The one thing Trevor gave total gustatory carte blanche for was heartbreak. His philosophy about that

was the heart wants what the heart wants, and when it can’t have that, it should get anything else it wants.

And it should bring a friend. Over the course of their friendship, the two of them had several times

destroyed whole pizzas, pints of Cherry Garcia ice cream, bricks of chocolate, over her broken heart or his

—while watching the tear-jerkiest of films in recorded history. But Riley’s heart wasn’t broken—or, at least,

it wasn’t a new break. It was on the mend. She didn’t have any idea why all of a sudden she was waxing

nostalgic about chili cheese fries, which she hadn’t eaten since she was a teenager.

She shrugged. “Yeah, it’s not that. I don’t know. Just feeling out of sorts today. Not looking forward to

this trip.”

“A whole week surrounded by country boys and bikers? Girl, you need to change your perspective! All

that leather! And ink! And oh, do you think they wear Stetsons? And go shirtless? If they do, you better get

snaps!” Trevor sighed dreamily.

“Okay, okay. I’ll try to send you clandestine beefcake snaps of shirtless cowboys and bikers. Are we

done with the menu?”

“We are, ducks. I sent this to the manager at the hotel, and she’s going to make sure that the kitchen has

everything you need. As long as you behave yourself, you should be fine. I know I can trust you. No use

having to work two months to undo a week of slip, right? We’ve learned that lesson, now, haven’t we?”

Hades High had finished shooting for the season just more than a week ago. For the first couple of

years of the show, Riley had taken some time off right after shooting ended—which meant that she’d

stopped working out, stopped watching what she ate quite so closely, stopped setting her alarm, and just

had a couple of weeks of whatever she wanted. But it had always been difficult to undo that damage and

get back in the groove. So last year and this year, she kept on her schedule, her only change setting her

alarm to two hours later in the morning.

“I’ll behave.” At that moment, her phone began playing a pop tune.

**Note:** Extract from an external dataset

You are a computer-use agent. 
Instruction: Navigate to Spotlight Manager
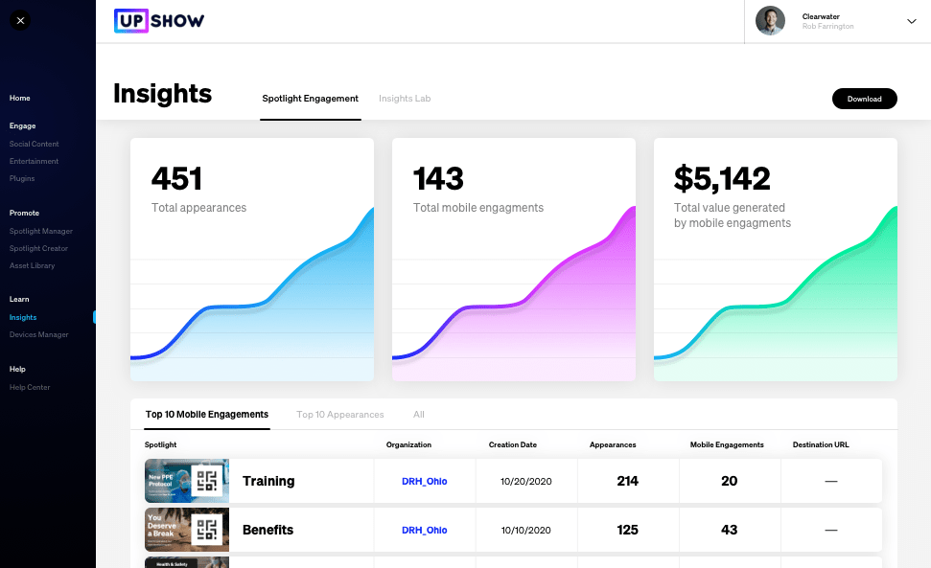[42, 231]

Recognizing the assigned ring tone,

Trevor rolled his eyes, picked up their empty smoothie glasses, and sauntered inside before Riley accepted

the call.

“Hi, Mother.”

Her mother jumped in with her usual chirpy gusto. “Morning, muffin! Did Trevor come this morning? I

asked him to come early, so you’d be sure to get a good workout in before your trip.”

Of course her mother had set that up, and of course she hadn’t said anything to her. Riley had been

working since she was four years old, and Eleanor Piedmont, her mother, had been her manager from the

very first audition for a canned-spaghetti commercial. Eleanor kept twenty-six-year-old Riley in the loop

about as much as she’d kept four-year-old Riley there.